** Opening SUPPLIED PASSAGE block **

Ecole de Chirurgie










Ecole de Chirurgie is a historic building found in Paris. Currently, it is the headquarters of Paris Descartes University. Jacques Gondoin was the architect who designed the building from the year 1769 to 1774. The building was built after the school incorporated surgery into the system. The building was designed to symbolize King Louis XV respect for his surgeon Germain Pichault. After the building was completed, a surgery academy was established and dissolved later in the year 1750. The ground floor of the building had a rectangular theatre which was used by midwives. Also, it had various rooms which were used as a lab, training students were also given their rooms, a hall, and a hospital. The next floor had a library and offices which were used by the surgeons, and halls which acted as classes for the students. Although the original plan of the building had a civil prison which was meant to supplier corpses, it was never built (Braham and Allan, p.142). The hemispherical amphitheater was the most vital part of the building, and it was situated at the rear. This design had an advantage as it carries within the traditional form of earlier anatomy theatre. The plan of antique theatre allowed the accommodation of many spectators as they would view an ongoing operation.
The building is currently being used by Universite Rene Descartes as a school of medical and social sciences. The building is also being used as a perfect example of neo-classical architecture. During its construction, it was universally praised as it was a masterpiece of its kind.

** Closing SUPPLIED PASSAGE block **
** Opening RECORDED DATA block **

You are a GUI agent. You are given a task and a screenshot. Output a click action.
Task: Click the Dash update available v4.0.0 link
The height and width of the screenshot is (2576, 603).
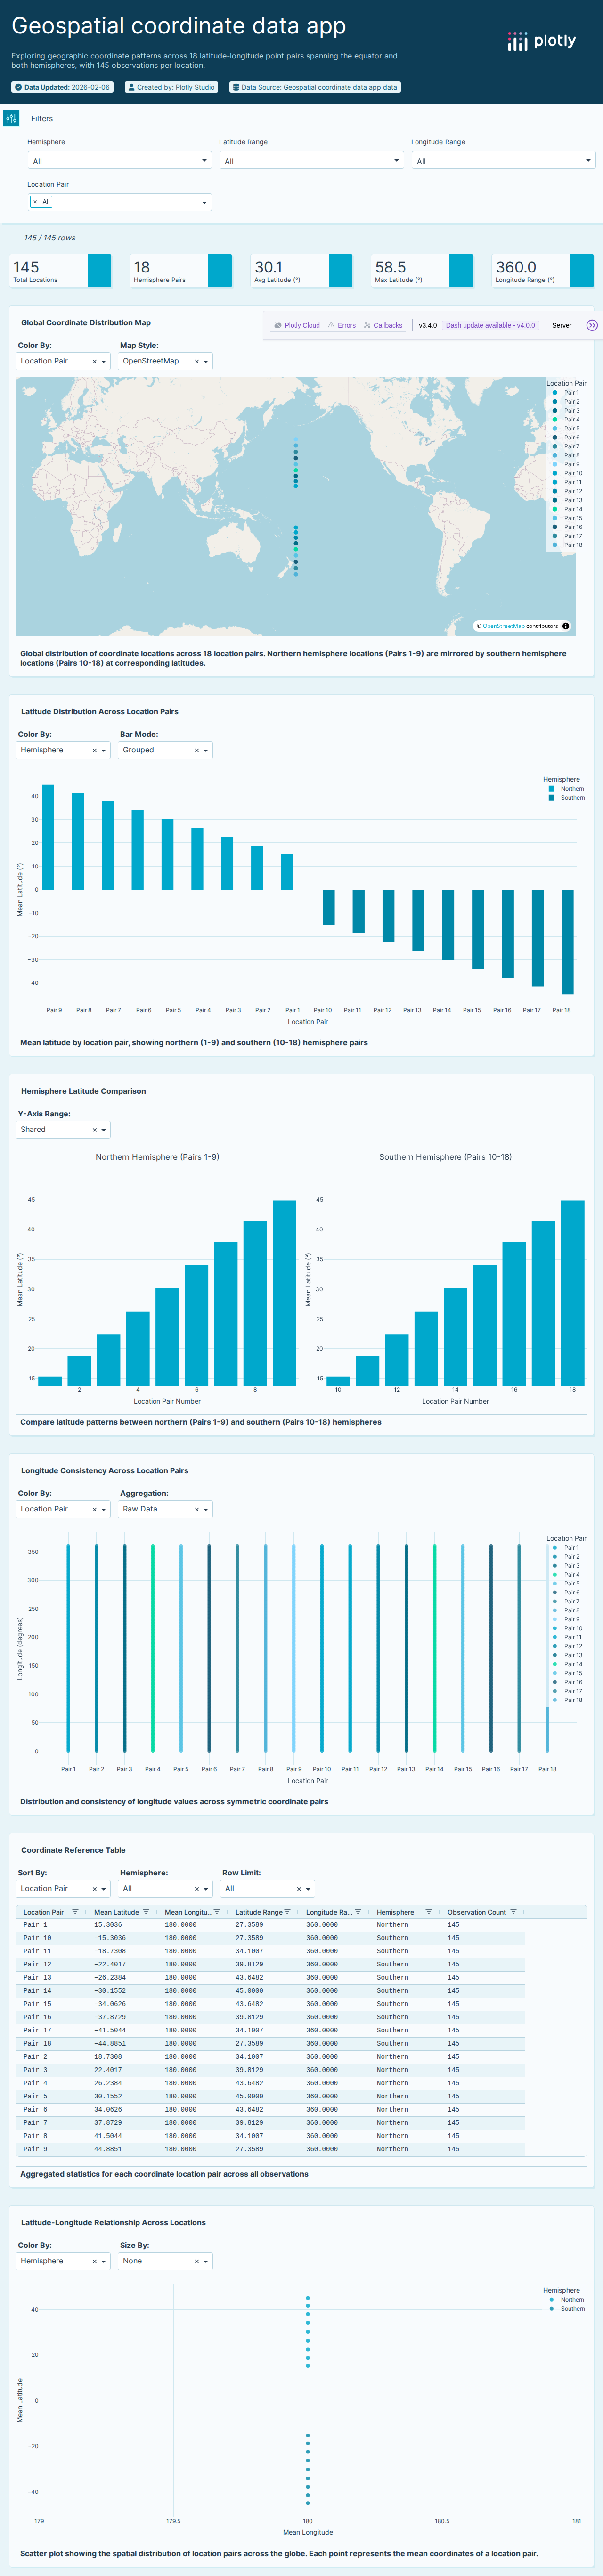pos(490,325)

** Closing RECORDED DATA block **

DIRECTIONS:
According to the Ecole de Chirurgie text, which architect designed the building? The data plays no part in this work.

YOUR SOLUTION:
Jacques Gondoin